Sampson (pictured) said today that ministers were ‘broadly comfortable’ with a range of reforms that his office has recommended. The changes will need the approval of the justice secretary before they can come into force.

Speaking at the Motor Accident Solicitors Society’s annual conference, Sampson also suggested it will be challenging to expand the ombudsman’s role to start accepting complaints about claims management companies (CMCs), although he backed the government’s intention to do so.

Sampson said he wants to reserve the right to take complaints from prospective clients, whether or not the firm complained about has decided to take on their case.

This would include complaints from people who felt harassed by a law firm or those who felt their case had been unjustly turned away. Sampson added that this power would be used sparingly and a client would need to produce evidence to launch their complaint.

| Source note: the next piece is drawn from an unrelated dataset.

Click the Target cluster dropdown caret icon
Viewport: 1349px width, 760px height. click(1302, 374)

The Legal Ombudsman also wants to change the case fee structure, imposing a £400 charge on firms for accepting their first investigation. Sampson said that this change had come as a result of lobbying by the Law Society, which argued that the ombudsman’s costs should be met by the firms under investigation rather than the profession as a whole.

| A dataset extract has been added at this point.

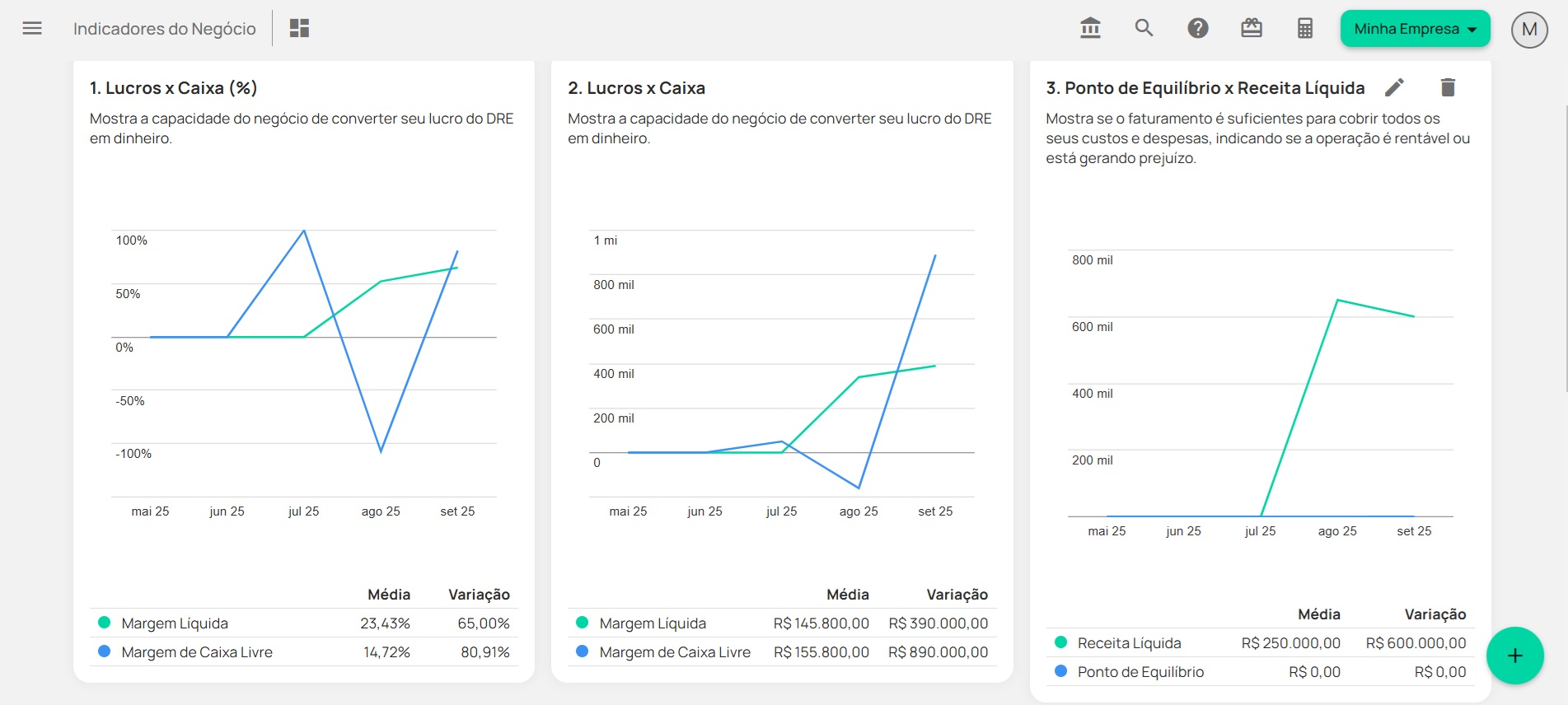Click the Indicadores do Negócio page title

165,29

Maximum fining powers will also rise from £30,000 to £50,000, although Sampson was keen to emphasise the existing maximum fine had been imposed only a handful of times since the ombudsman’s office was created in 2009.

Finally, the complaints handler wants the power to consider issues from up to six years ago, as opposed to one year at present.

This is to bring the legal service into line with the financial ombudsman, and will be most applicable to clients whose complaint refers to both lawyers and insurers.

On the subject of CMCs, Sampson said it was ‘exactly the right thing to do’ to bring them into the scope of his office. But he added that getting the practicalities right was ‘quite tricky’ and said he could not predict how many extra complaints his office would receive.